ニキビ跡の治療法について

 にきび跡の陥没の治療について説明致します。今まで、どのような治療受けたのかはっきりしませんが、ニキビ跡の治療は、非常に難しいというのが現状です。肌に傷をつけない、肌に優しい治療法から説明致します。

 皮膚科の一般的な治療の継続、ケミカルピーリング、レチノイド外用剤等を組み合わせるのが良いと思われます。きれいな肌を取り戻すのに大切な事は、現在の皮膚の状態(ニキビ)をこれ以上悪化させない事、悪化させるとにきび跡、皮膚の凸凹が増してさらに治療が難しくなります。

(1)ケミカルピーリングには、浅い、中等度の深さ、深い処置の3種類有ります。にきび跡の陥没の治療には、中等度以上、深く処置する、たとえばブルーピーリング(トリクロール酢酸)を行います。当院では、ごく一部の人にしかブルーピーリングは、勧めておりません。

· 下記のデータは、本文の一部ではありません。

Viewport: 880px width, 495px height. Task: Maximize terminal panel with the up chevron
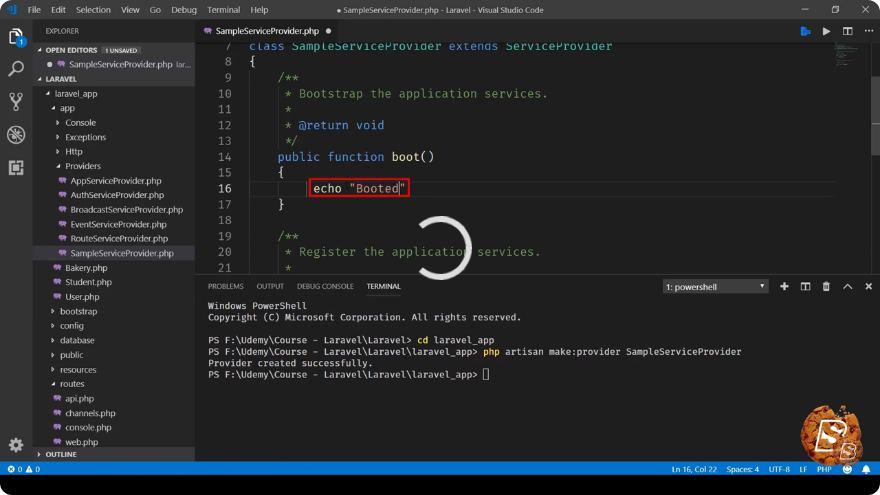847,286
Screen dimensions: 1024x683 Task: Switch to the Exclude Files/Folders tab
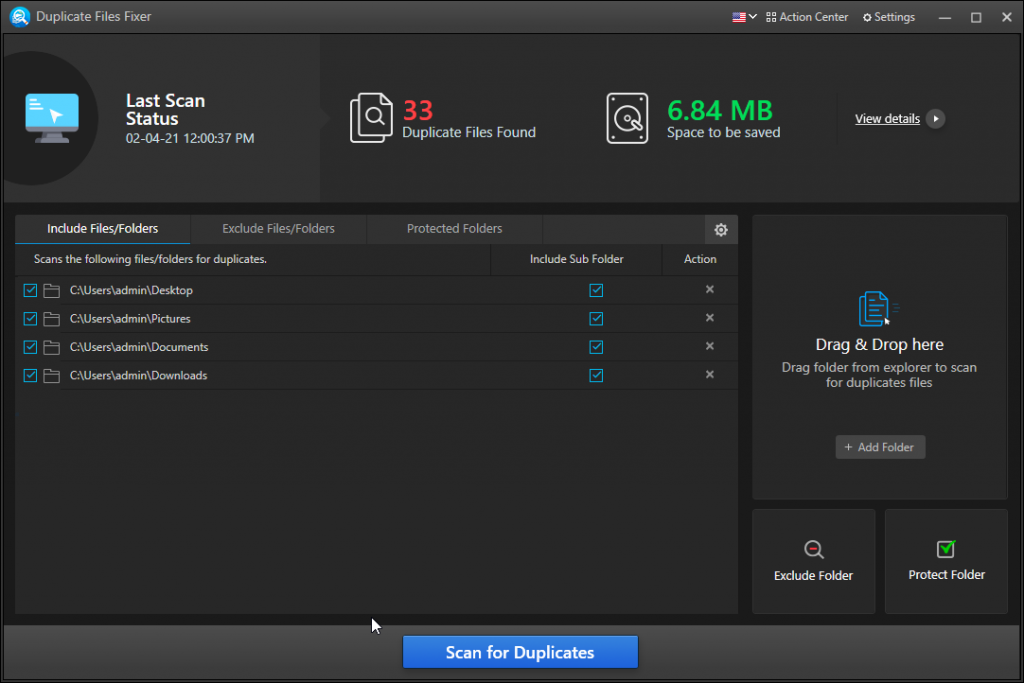(278, 228)
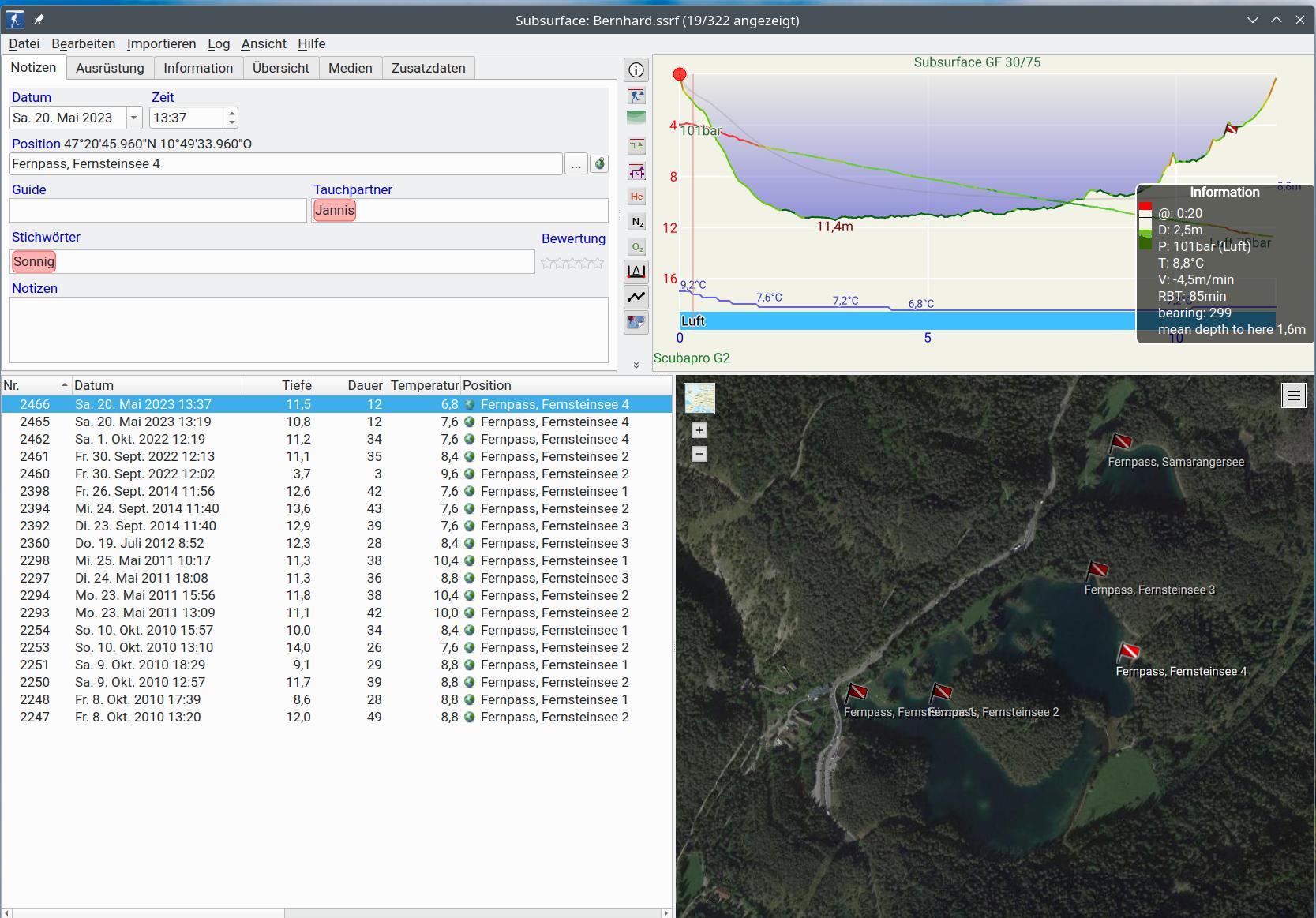Zoom in on the map
The width and height of the screenshot is (1316, 918).
[x=699, y=430]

(2)レーザー治療(皮膚の表面を炭酸ガスレーザー:最新の機種で、皮膚を削る深さを制御できます:Ultrapulse CO2 Laser, コヒレント社)、手術法(グラインダーで皮膚を削る方法)もあります。ブルーピーリング、レーザー治療、手術法に共通している事は、皮膚を浅くけずり傷をつけ、傷の治ると同時に陥没した皮膚の部分が目立たなくなる事をねらう点です。これらは、治療後に色素沈着が起きやすく日本人の肌質には向きません。レーザー治療、手術法は、治療費が高額です(100万円前後)。当院では、現在この治療法は中止しました。

 深いニキビ、跡の残りやすいニキビ、普通の治療で治らないニキビの人に、ケミカルピーリング,レチノイン酸外用剤 の治療をお勧め致します。ただし使用上、いくつかの注意事項が有りますので決められた方法を厳重に守る必要が有ります。